As Henry and Vercassivelaunos point out in the comments, the trick to answering your second question is to consider $\mathbb Q$, which you can show is not complete but is dense. (Terminology: A linear order $<$ is said to be dense if whenever $a<b$ there is some $z$ with $a<z<b$.)
My hint for your first question is to also try to prove that the answer is no. In this case, a counterexample would be a linear order $(A,<)$ which satisfies $\forall a,b\in A: a\le b\implies\exists c\in A:a\le c\le b$ but isn't dense. My advise is to start with your favorite non-dense linear order, and check to see if it satisfies this second property.
Edit: Getting back to your second question, not only are there dense linear orders which are not complete (like $\mathbb Q$), there are also complete linear orders which are not dense.
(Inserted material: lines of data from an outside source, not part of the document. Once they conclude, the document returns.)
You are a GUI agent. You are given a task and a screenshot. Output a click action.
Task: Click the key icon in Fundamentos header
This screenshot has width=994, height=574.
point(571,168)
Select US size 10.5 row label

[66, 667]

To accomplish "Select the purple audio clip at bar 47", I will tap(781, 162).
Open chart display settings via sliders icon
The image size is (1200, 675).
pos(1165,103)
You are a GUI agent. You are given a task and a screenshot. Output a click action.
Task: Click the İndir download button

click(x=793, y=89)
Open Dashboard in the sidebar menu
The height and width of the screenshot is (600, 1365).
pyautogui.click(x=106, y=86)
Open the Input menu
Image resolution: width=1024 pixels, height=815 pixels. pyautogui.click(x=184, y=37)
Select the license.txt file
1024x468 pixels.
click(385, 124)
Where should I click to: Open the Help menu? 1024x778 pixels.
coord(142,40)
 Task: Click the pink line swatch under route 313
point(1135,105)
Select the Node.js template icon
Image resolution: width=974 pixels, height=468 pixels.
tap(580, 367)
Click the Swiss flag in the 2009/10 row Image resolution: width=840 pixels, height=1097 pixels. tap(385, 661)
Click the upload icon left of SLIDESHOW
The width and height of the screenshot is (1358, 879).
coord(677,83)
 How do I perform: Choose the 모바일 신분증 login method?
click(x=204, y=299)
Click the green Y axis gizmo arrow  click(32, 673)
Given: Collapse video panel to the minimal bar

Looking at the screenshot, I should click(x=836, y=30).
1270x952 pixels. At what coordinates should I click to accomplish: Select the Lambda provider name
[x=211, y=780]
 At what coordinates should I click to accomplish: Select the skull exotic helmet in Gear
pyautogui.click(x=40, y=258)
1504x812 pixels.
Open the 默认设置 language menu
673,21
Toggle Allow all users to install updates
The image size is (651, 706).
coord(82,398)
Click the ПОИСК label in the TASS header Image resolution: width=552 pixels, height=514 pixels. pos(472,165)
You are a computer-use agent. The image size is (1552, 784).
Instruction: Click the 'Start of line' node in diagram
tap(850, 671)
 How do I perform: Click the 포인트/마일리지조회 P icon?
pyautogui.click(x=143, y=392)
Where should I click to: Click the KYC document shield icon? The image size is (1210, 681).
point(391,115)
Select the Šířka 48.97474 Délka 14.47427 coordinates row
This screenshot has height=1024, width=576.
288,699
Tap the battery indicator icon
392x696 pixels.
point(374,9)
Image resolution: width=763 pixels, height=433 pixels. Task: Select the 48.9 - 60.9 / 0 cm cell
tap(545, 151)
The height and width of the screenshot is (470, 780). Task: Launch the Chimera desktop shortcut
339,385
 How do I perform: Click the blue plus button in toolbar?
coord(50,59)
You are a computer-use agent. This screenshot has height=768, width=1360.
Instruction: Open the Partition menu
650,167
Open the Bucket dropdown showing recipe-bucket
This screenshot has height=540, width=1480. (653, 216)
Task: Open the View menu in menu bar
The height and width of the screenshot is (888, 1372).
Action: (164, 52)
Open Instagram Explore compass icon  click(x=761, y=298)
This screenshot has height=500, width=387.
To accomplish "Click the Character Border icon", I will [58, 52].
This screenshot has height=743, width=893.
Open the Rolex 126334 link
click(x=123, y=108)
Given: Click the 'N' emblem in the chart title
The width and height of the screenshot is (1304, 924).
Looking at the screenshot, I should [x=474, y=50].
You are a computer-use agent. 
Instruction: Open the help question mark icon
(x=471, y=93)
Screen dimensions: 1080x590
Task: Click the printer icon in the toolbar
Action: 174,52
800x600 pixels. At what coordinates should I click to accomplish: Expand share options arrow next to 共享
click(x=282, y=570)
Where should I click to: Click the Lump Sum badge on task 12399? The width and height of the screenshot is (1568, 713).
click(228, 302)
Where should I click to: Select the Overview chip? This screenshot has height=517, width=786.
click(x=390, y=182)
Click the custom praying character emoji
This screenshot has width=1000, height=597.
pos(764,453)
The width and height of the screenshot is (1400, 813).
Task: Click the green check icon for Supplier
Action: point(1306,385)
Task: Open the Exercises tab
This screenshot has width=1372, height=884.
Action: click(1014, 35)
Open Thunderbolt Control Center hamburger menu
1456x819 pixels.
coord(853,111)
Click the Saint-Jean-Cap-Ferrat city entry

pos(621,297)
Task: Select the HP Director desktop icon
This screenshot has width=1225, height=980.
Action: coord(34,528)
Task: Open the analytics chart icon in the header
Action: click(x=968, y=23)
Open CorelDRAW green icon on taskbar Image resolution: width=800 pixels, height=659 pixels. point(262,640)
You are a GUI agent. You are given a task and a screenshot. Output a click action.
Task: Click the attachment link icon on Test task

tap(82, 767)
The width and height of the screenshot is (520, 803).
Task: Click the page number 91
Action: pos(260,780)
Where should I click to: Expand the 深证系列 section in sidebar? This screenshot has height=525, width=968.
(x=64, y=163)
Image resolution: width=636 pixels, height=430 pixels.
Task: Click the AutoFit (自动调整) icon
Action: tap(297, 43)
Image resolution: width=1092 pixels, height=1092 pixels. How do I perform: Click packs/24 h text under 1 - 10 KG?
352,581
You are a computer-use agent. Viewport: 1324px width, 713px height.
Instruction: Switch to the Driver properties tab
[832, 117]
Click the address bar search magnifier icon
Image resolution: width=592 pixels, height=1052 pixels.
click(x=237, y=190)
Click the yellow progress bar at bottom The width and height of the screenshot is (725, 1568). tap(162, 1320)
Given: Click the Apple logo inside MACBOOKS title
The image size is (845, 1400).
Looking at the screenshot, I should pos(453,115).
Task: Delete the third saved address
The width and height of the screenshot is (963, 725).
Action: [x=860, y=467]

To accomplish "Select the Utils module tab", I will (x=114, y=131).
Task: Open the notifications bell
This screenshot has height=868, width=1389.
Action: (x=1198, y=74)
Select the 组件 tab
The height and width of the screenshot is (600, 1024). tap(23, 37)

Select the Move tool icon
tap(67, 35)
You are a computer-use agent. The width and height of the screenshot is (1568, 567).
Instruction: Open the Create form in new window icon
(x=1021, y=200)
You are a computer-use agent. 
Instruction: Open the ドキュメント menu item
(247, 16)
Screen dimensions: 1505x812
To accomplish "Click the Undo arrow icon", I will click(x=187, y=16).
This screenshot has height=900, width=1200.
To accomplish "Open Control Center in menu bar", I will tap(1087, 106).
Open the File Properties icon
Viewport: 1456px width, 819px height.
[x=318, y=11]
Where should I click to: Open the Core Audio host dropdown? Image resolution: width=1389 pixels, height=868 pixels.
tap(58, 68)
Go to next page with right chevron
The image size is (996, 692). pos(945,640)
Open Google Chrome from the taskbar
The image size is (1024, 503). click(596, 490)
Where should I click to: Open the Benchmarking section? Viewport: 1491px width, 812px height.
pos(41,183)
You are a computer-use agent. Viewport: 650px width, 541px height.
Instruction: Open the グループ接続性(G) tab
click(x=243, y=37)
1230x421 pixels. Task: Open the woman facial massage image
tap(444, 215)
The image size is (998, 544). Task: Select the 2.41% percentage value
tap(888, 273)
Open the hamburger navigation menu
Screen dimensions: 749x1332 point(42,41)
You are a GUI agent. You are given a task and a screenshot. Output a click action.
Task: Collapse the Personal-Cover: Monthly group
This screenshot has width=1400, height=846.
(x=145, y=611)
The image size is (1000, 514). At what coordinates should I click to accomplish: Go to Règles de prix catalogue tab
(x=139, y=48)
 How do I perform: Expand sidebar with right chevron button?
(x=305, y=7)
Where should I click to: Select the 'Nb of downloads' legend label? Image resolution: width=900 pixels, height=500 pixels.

Unlike in the previous paragraph I can't promise that your favorite non-dense linear order is a counterexample (maybe you have gross favorites), but I think you can show e.g. $\mathbb N$ is complete (by your definition) but not dense.
Edit 2: Above I took your questions as asking if the implications held over linear orders, since the question doesn't talk about fields. But it's also possible that you meant to ask in the context of ordered fields (which I think is the usual context when talking about the completeness axiom). In that case the answer to your second question is still no because of $\mathbb Q$, but the answer to your first question is yes. In fact:
Exercise 1: Show that every ordered field has the property that $\forall a,b\in A: a\le b\implies\exists c\in A:a\le c\le b$.
Exercise 2: Show that every ordered field is dense.
The first exercise should be easy if you've already checked that your favorite non-dense linear order satisfies said property. My hint for the second is, for $a<b$, to show that $z=\frac{a+b}{1+1}$ is well-defined (which is not obvious from just the field axioms!) and satisfies $a<z<b$.